I have read horror stories about air source heat pumps resulting in a big increase in electricity bills and my calculation seems to bear that out. I'd love to stop using the nasty climate changing black stuff, but economically and practically it doesn't really make sense for me. If you are building a new energy efficient house with under floor heating, heat pumps make good sense, but questionable for existing old fashioned CH with radiator systems. I have a friend with a lot of solar, Powerwalls and a heat pump for his heated swimming pool and his baseline house consumption is nearly 2 kW, so his heat pump is taking a lot of power to run (look for LC on the PVOutput website).

 

[JohnRatsey]

Continuing on this off-topic heat pump discussion, if most of the electricity used is either solar generated or off-peak power stored in the battery then the economics look somewhat better. In my case it's a single room unit and doesn't add much to the domestic consumption. I am however, planning to investigate a ground source heat pump as a potential replacement for the boiler when it starts showing its age. I have already noted the issue of lower temperature water - the current boiler has an outside temperature sensor and adjusts the water temperature accordingly such that the far end of the system in the house is somewhat tepid. I also wonder if a ground source heat pump can be run in reverse during hot weather when chilled water running through the radiators would provide some modest, but welcome, cooling.

 

[mikemillar]

John, you've made a good point about the solar and battery input. The problems I see are that firstly, unfortunately, solar generation is at it's lowest when we need the most heat, mid winter and in the evening plus early morning (the main time when it can use night rate electricity). Secondly, my estimated 7000kWh per year requirement translates into 40kWh per day if heating is on for 6 months of the year. That would require several Powerwalls to service, in addition to the other house demands. It needs to be assessed on a case by case basis but implies more solar panels and more Powerwalls, which is the reason why my friend with the heated swimming pool has 16kW of solar and 4 Powerwalls!

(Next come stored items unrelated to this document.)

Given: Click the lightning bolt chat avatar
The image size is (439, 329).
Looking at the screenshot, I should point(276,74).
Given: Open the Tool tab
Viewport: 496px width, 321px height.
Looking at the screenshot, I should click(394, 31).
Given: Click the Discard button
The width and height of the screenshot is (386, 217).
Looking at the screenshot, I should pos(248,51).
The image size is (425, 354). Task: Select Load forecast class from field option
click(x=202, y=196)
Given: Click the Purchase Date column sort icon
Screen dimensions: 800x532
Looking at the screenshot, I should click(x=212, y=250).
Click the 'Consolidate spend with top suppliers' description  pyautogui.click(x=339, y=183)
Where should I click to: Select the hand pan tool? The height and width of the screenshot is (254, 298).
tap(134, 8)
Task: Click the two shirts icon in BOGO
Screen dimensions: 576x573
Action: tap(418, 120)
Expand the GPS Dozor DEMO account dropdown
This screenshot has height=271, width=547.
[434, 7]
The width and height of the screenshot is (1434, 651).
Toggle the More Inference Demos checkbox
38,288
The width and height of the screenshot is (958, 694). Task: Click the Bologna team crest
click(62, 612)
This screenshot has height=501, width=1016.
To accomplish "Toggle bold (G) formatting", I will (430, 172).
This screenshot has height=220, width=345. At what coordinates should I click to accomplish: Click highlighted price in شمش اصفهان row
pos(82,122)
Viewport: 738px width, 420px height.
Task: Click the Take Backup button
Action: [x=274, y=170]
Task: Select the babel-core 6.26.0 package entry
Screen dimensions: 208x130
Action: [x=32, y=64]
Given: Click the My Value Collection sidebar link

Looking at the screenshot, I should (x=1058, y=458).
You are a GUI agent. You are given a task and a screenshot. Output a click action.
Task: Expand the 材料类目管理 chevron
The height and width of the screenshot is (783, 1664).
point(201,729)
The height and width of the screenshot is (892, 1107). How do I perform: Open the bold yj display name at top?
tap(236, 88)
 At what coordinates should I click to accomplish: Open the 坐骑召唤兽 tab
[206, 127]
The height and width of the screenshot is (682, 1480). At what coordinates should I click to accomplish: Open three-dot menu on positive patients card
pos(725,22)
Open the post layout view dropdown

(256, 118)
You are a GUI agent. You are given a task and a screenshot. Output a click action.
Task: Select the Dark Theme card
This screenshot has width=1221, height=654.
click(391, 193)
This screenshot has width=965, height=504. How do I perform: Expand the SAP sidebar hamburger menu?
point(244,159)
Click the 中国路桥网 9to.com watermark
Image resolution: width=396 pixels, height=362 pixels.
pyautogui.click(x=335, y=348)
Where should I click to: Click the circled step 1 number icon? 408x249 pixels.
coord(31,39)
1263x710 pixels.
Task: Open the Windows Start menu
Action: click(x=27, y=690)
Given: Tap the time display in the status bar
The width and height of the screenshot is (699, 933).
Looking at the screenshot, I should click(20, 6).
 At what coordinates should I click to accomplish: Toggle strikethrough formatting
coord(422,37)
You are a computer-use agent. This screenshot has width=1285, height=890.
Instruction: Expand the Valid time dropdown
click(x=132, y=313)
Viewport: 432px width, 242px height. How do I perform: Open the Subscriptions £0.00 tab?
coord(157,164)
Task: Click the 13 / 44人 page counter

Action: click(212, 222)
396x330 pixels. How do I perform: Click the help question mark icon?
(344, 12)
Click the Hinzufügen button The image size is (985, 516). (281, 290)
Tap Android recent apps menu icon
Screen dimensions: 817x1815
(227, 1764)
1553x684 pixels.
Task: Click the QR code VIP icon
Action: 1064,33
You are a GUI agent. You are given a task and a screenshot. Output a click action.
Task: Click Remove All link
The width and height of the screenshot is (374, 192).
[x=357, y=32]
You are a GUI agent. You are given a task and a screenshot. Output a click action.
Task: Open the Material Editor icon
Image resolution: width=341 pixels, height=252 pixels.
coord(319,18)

I also suspect that because heat pump output is less controllable and needs to be on for longer than a boiler, we would tend to maintain a more even temperature in the house, very nice, but it would probably cost more. I know recent heat pump controllers are quite intelligent and can offset time of use and outside air temperature etc. which helps efficiency.

 

[Dave101]

Tried an experiment yesterday evening with a reassuring outcome. When the SOC was around 75%, I set up the timing for 30 minutes of "off peak" to start 2 hours later with a reserve of 90% and in cost-saving mode. The battery started charging when the off peak period started, took the battery through the reserve amount and stopped charging after 30 minutes. I was not sure whether it would stop when it reached the reserve point or after 30 minutes. On this occasion, it ran for the 30 minutes.

All good!

 

[mikemillar]

That sounds promising. I'll try it when my PW2 has been installed!